____ Given passage
A Message From Bergen Medical Associates

As we aim to deliver the highest quality of care through the recent surge of COVID-19 infections, we offer the following general advice:

If you have tested positive for COVID-19, you should notify any close contacts from within the past 2 days. Acetaminophen and/or Ibuprofen can be used for fever or pain, and you should also drink plenty of fluids. Regardless of vaccination status, testing positive for COVID-19 requires isolation for 10 days from the onset of symptoms, or if you are asymptomatic, 10 days from the date of the positive test result.

Please contact the office (preferably by MyChart) for a telehealth visit with one of our providers. Based on the results of this visit, an in-person evaluation may be recommended at our Acute Care Center located in Westwood. If you are experiencing respiratory difficulty, you should go to the Emergency Room.

If you have been exposed, please follow the CDC guidelines based on vaccination status with respect to quarantine and testing. If you have been exposed and become symptomatic, you should begin isolation and follow the guidance listed above.

At the moment, testing is in high demand and there is limited availability. We will work to provide you with a test when able, but also encourage you to explore local testing options.

More information and guidance can be obtained at the CDC website.

What Is COVID-19?

COVID-19 is a highly contagious respiratory illness caused by a virus. Most cases of COVID-19 are mild to moderate, like the common cold. But it can be more severe in older adults and people with chronic health conditions.
________
____ The data
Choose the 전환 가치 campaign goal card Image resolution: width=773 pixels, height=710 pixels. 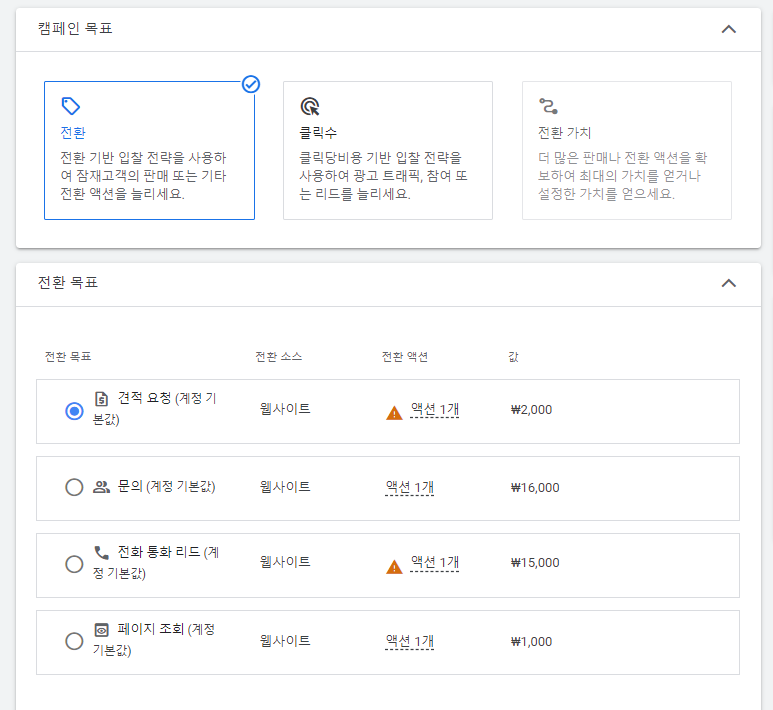(x=627, y=150)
________
**Assignment 1**. From the COVID-19 message, return the part that runs from "Please contact the" up to and including "guidance listed above.", copied word for word.
**Assignment 2**. According to the COVID-19 message, in what town is the Acute Care Center located?
**Assignment 3**. Write what comes next in the COVID-19 message, starting right after its last sentence.

**Answer space 1**.
Please contact the office (preferably by MyChart) for a telehealth visit with one of our providers. Based on the results of this visit, an in-person evaluation may be recommended at our Acute Care Center located in Westwood. If you are experiencing respiratory difficulty, you should go to the Emergency Room.

If you have been exposed, please follow the CDC guidelines based on vaccination status with respect to quarantine and testing. If you have been exposed and become symptomatic, you should begin isolation and follow the guidance listed above.

**Answer space 2**. Westwood.

**Answer space 3**.
The virus is most likely to be spread from person to person by droplets when coughing and from contact with surfaces where those droplets have landed. Since this virus is new, health authorities continue to carefully watch how this virus spreads. More information on how this virus spreads can be found on the State of NJ Department of Health’s website

CDC Vaccine Info

The latest information on the vaccine can be found on the CDC Website.

New COVID Vaccine Program for 75+

Visit the AARP program information online or call 856-249-7007 (from 8 a.m. – 8 p.m. ET).

Preventing Getting Sick and Important Ways to Slow the Spread

Wear a Mask to Prevent Getting and Spreading COVID-19

  • Wear a mask over your nose and mouth to help prevent getting and spreading COVID-19.
  • Wear a mask in public settings when around people who don’t live in your household, especially when indoors and when it may be difficult for you to stay six feet apart from people who don’t live with you.
  • Wear a mask correctly for maximum protection.
  • Wear your mask under your scarf, ski mask, or balaclava in cold weather
  • Keep a spare mask to replace one that becomes wet from moisture in your breath, snow, or rain.
  • Store wet reusable masks  in a plastic bag until they can be washed.

SOCIAL DISTANCING: Limiting close face-to-face contact with others is the best way to reduce the spread of COVID-19

  • Social distancing, also called “physical distancing,” means keeping a safe space between yourself and other people who are not from your household.
  • To practice social or physical distancing, stay at least 6 feet (about 2 arms’ length) from other people who are not from your household in both indoor and outdoor spaces.
  • Social distancing should be practiced in combination with other everyday preventive actions to reduce the spread of COVID-19, including wearing masks, avoiding touching your face with unwashed hands, and frequently washing your hands with soap and water for at least 20 seconds.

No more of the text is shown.